New Free Zones Act expected to be ready by third quarter

A proposed timeline for an amendment Bill that will amend the Free Zones Act 1995 (Act 504) is by the third quarter of the year, barring any unforeseen delays, the Head of Legal at Ghana Free Zones Authority (GFZA), Mrs. Kristine Lartey has said.

The proposed amendments is aimed at addressing the gaps in the Act, and bring it up to par with developments in the free and special economic zone regimes worldwide as the Act has seen no major amendments since its promulgation in 1995. One key area of the proposed review is to confer on the GFZA, a corporate identity with the ability and power to operate more independently as a legal entity with some degree of autonomy.

According to her, the GFZA has had stakeholder engagements to elicit input from both government agencies, free zone companies and other entities who operate within the free zone space. Once the Act is being amended, input from all these stakeholders is important to ensure that at the end of the exercise, the new Act is a comprehensive piece of legislation that has all the relevant areas needing review addressed.

“The Authority is moving to the next step in the review process of drafting of the Cabinet Memorandum to be presented through our supervisory Ministry to Parliament.
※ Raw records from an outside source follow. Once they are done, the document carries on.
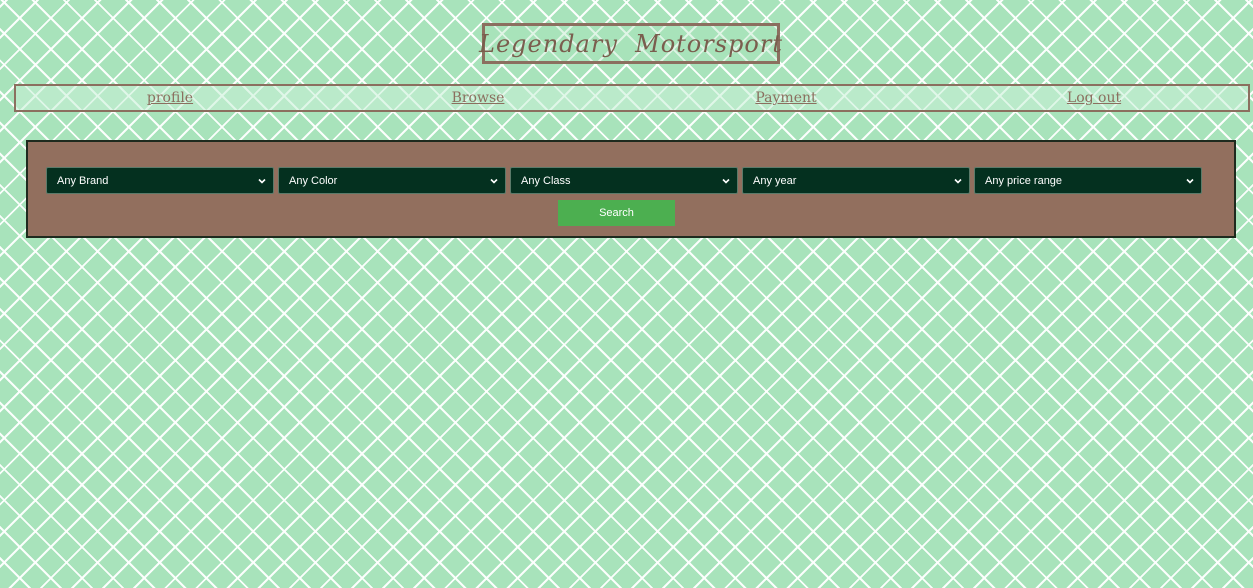 Image resolution: width=1253 pixels, height=588 pixels. What do you see at coordinates (546, 180) in the screenshot?
I see `class-select-value: Any Class` at bounding box center [546, 180].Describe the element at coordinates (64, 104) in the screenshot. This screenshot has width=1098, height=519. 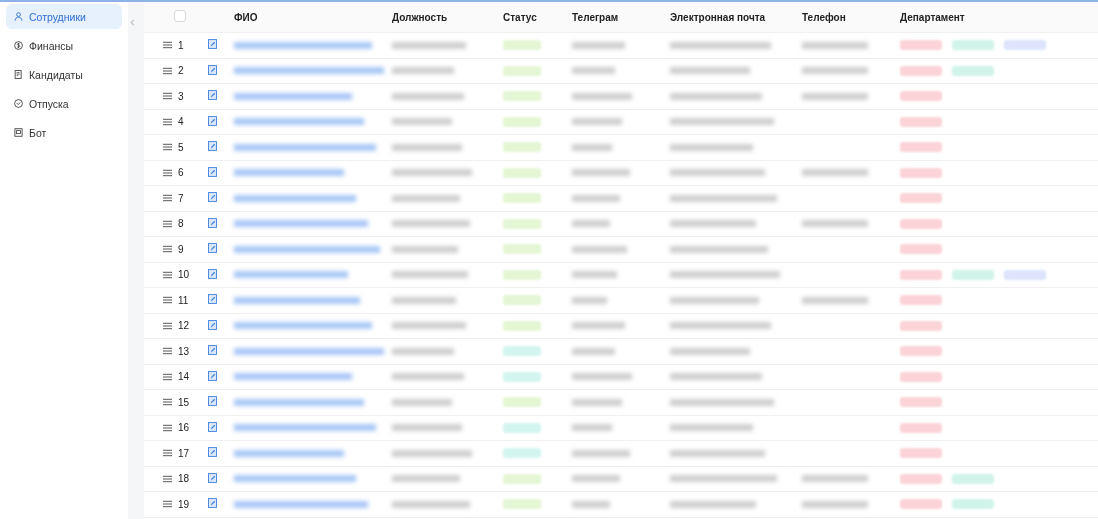
I see `sidebar-item: Отпуска` at that location.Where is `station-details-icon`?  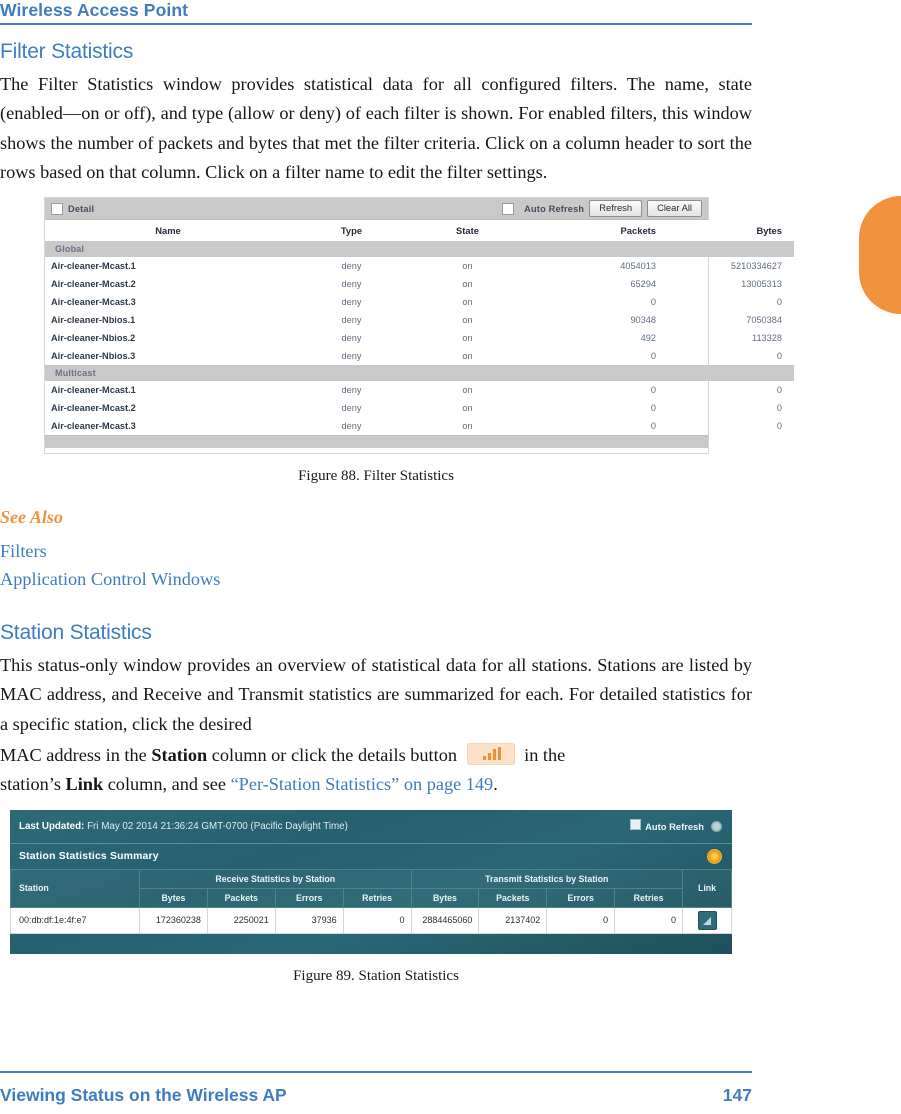 station-details-icon is located at coordinates (707, 920).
After Cabinet approval is received, then we will have to work with the Legislative Drafting of the Attorney General’s Department for the actual drafting of the Bill. The process requires engagement with the Parliamentary Select Committee on Trade and Industry.

Our target is that by the end of third quarter of the year, we should have the new Act” she told B&FT in an interview on the margins of a capacity building workshop for the parliamentary press corps, under the auspices of GFZA at Parliament House in Accra.

In its current form, the Act limits the GFZA in its function, and even though it is an Authority by name it is still a Secretariat with a Governing Board in its operations. Currently, the GFZA cannot sue and be sued because it does not have a corporate identity and so has to channel everything through the Ministry of Trade and the Attorney General’s Department as the case may be.

The mandate of the Free Zone Act 1995 (Act 504) is to enable the establishment of free zones in Ghana for the promotion of economic development; to provide for the regulation of activities in free zones and for related purposes.

It has clauses including incentives [tax concession and investors], investment guarantees, transfer of profits, guarantee against expropriation, and operation of foreign currency account.

Other areas contained are the composition of the governing board which has the Minister of Trade as its Chairman, to monitor the activities, performance of free zone developers and enterprises.

Qualification of enterprises and issues of tax holidays which were changed without recourse to the Authority are among some of the areas of concern grey areas that has necessitated the call for amendment.

Mrs.Lartey also explained that some of the areas of concern or grey areas that require categorical provision in the Act relates to how some directives from, and/or amendments initiated by some government agencies impact free zone operations, without any recourse to the Authority and the impact on some of the incentives contained in the Act.

A case in point being the Bank of Ghana’s (BoG) recent directive on the implementation of the use of electronic Letters of Credit, and the Internal Revenue Amendment Act, which increased the corporate tax payable after the 10 year tax holiday from 8% provided in the Free Zone Act to 15%. These changes of course do not make the free zone enterprises happy because the impact on some of the incentives that informed their decision to invest in Ghana.

‘Our relationship with our sister government agencies is key, and that is why we have had to engaged them to deliberate and understand each other’s perspective and communicate the rational for the proposed amendments.

By the enactment of the Free Zone Act, investors are being offered elaborate fiscal, trade and investment incentives to encourage the production of goods and services primarily destined for export markets through the attraction and utilization of Foreign Direct Investment and increasing the role of the local private sector.

Ghana’s Free Zones Programme is designed to promote processing and manufacturing of goods through the establishment of Export Processing Zones (EPZs), and, encouraging the development of commercial and service activities at sea- and air-port areas.